JACKSON, Mississippi — Brandon’s Thrash Commercial Contractors Inc. has snagged the contract to build the first phase of the Mississippi History Museum and Civil Rights Museum.
Thrash, a longtime Central Mississippi construction contracting company that switched exclusively to commercial building in 2000, won the contract with an apparent low bid of $33.4 million.
Thrash was among six companies to submit bids. Also bidding were Mississippi companies Evan Johnson & Sons, Fountain Construction Inc., Yates Construction and Roy Anderson Corp.
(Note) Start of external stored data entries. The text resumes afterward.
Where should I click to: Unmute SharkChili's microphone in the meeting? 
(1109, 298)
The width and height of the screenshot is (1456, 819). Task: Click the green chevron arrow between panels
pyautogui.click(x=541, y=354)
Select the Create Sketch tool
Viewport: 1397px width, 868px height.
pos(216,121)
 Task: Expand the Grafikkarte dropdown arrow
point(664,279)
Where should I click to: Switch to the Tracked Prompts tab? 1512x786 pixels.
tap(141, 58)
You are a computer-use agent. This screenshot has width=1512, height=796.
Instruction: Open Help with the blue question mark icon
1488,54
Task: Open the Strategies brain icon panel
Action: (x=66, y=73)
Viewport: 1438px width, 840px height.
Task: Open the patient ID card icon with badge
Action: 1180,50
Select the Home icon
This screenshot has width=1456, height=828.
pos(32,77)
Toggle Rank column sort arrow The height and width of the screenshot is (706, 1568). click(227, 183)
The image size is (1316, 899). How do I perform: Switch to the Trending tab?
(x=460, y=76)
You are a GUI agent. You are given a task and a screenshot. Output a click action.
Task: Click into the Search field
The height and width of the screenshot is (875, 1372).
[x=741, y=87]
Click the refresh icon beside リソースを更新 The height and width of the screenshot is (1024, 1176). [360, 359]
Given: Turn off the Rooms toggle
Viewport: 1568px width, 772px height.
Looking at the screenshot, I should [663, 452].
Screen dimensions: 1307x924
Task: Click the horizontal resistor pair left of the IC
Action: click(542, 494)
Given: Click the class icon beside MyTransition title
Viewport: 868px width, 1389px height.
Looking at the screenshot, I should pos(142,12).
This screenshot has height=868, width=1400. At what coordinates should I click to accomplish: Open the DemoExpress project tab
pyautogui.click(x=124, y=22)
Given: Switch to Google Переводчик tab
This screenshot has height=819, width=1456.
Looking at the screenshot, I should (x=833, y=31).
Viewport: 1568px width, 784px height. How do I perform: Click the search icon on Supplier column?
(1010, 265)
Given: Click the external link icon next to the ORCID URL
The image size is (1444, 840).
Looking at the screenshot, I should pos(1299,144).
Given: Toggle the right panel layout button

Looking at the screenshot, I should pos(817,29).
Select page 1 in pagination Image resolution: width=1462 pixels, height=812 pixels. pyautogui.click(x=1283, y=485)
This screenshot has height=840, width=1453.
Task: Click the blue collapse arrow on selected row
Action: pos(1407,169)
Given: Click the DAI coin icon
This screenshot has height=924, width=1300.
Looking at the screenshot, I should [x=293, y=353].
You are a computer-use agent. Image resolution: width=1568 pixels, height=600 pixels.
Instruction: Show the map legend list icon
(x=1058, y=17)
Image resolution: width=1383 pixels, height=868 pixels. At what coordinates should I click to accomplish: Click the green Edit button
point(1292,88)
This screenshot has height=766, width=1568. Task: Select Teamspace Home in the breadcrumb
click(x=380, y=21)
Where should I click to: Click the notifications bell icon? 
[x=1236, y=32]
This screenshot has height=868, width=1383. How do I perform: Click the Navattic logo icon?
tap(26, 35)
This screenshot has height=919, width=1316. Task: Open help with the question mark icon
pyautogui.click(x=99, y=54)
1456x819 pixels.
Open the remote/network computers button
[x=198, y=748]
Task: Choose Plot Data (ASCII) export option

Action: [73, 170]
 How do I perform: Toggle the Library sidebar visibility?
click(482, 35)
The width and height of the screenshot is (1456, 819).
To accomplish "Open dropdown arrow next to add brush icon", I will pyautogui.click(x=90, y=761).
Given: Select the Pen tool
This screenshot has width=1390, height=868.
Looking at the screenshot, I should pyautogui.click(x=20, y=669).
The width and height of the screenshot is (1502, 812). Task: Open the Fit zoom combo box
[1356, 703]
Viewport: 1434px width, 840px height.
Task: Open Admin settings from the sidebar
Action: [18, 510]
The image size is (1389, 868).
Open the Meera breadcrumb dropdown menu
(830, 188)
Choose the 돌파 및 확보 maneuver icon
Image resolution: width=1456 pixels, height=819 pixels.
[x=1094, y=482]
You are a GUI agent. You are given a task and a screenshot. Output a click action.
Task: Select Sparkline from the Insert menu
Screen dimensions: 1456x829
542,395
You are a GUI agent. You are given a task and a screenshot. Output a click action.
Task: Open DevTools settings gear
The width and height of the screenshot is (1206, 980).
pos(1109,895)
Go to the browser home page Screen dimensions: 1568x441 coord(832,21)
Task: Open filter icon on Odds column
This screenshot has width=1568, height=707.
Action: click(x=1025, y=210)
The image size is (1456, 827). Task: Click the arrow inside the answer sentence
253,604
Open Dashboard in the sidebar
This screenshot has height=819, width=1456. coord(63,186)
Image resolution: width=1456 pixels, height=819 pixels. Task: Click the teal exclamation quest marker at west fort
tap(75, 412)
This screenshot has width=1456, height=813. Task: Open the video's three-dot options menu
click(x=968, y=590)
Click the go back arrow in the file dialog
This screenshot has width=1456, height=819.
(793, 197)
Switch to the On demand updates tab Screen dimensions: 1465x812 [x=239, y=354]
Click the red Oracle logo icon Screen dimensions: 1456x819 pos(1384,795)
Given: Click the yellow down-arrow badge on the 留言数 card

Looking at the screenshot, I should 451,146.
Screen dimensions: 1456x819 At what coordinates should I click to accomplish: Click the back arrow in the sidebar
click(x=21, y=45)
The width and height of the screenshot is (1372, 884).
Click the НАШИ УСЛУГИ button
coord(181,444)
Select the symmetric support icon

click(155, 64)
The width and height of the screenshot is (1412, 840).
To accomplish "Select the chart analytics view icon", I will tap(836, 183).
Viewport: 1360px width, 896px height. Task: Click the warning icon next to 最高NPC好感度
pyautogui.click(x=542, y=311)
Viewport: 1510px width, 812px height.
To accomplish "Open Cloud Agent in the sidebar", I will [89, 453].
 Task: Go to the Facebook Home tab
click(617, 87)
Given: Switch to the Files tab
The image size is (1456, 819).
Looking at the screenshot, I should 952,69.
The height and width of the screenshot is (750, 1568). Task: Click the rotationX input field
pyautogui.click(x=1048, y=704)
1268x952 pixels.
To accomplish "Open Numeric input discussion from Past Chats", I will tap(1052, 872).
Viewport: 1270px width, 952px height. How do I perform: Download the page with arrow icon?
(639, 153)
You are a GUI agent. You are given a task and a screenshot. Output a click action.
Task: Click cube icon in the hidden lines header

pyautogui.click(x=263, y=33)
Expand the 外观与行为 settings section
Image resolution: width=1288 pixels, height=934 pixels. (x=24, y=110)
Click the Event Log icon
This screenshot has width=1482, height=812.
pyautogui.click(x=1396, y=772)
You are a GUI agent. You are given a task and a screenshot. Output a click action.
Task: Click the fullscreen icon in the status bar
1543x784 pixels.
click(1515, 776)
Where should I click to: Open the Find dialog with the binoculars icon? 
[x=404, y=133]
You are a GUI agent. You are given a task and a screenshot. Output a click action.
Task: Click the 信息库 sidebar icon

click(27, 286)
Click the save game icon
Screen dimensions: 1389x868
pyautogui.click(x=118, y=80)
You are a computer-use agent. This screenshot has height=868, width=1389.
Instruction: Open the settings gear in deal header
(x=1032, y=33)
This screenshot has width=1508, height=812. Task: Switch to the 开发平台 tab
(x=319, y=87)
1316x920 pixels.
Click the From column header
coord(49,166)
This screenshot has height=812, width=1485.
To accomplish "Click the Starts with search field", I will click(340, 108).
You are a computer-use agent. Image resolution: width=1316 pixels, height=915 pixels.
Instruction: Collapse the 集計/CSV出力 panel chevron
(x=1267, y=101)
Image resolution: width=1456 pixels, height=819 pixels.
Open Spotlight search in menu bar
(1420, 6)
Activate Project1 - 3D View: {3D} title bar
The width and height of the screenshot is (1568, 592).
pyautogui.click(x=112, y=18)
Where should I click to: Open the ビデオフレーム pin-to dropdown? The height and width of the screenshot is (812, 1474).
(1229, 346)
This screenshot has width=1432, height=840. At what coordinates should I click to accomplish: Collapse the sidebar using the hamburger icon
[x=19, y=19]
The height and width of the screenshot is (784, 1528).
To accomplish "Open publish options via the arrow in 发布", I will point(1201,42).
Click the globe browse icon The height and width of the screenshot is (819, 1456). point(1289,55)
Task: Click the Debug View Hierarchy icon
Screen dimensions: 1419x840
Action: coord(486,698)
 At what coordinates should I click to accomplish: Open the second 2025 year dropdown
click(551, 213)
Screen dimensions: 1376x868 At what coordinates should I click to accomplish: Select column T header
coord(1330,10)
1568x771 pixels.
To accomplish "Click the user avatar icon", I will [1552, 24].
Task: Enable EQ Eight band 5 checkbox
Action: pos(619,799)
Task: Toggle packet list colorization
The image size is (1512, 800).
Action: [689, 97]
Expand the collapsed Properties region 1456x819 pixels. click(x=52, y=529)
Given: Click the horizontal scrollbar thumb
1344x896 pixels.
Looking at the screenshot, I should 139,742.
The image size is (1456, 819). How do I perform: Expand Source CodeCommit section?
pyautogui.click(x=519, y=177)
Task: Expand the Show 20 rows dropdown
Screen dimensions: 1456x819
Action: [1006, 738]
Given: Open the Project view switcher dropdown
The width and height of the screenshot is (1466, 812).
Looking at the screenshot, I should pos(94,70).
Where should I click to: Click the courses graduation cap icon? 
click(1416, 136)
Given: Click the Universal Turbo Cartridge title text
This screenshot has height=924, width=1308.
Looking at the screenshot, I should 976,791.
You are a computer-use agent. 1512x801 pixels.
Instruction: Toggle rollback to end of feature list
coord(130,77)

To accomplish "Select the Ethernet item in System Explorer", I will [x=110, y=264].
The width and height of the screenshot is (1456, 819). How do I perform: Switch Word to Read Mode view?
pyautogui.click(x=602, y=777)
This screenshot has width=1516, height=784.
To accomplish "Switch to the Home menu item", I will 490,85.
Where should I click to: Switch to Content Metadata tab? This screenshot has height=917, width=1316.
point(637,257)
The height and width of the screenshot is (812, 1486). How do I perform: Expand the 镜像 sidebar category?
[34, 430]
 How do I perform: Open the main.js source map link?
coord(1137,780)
MecTech Corp. of Cleveland, Ohio, was the only out-of-state bidder.
Kevin Upchurch, executive director of the Mississippi Department of Finance & Administration, said the bid award contains a 24-hour period for which Thrasher can back out of the contract. But otherwise, the company is expected to begin construction in late November, after administrative and legal formalities for the multi-million dollar project are completed.
Thrash said Friday it would decide by mid day whether to move forward with accepting the contract. State officials before the bidding estimated the contract price could go as high as $40 million.
A ceremonial groundbreaking for the pair of museums is scheduled for Oct. 24 on their future homes on Old Capitol Green between North and Jefferson streets.
Delays in completing bid specifications led to postpone of the original bid award date of Sept. 26.
The first phase gets the shell built and completion of a below-ground parking garage. The initial phase is expected to be completed in May 2015 and will be followed by a build-out phase expected to run about $30 million.
The museums will share common areas and the 200-space below-ground garage but otherwise will be distinct in appearance and in the exhibits featured, said Lucy Allen, director of the Museum Division of the Mississippi Department of Archives and History and the official in charge of choosing the exhibits that tens of thousands of visitors will view upon the opening of the museums in Mississippi’s bi-centennial year of 2017.
In total, the museums and their common space will cover 319,000 square feet on four floors. Shared space includes the lobby, meeting rooms and an auditorium that will seat 300 and catering kitchen.
The second floor will be reserved for a pair of halls to accommodate temporary exhibits. A hall will be dedicated to each museum, though the design will allow for the halls to present combined exhibits.
Other major commercial projects completed by Thrasher include Madison Ridgeland Academy, Bob Boyte Honda dealership, Region 8 Mental Health building and the Rankin County School District headquarters.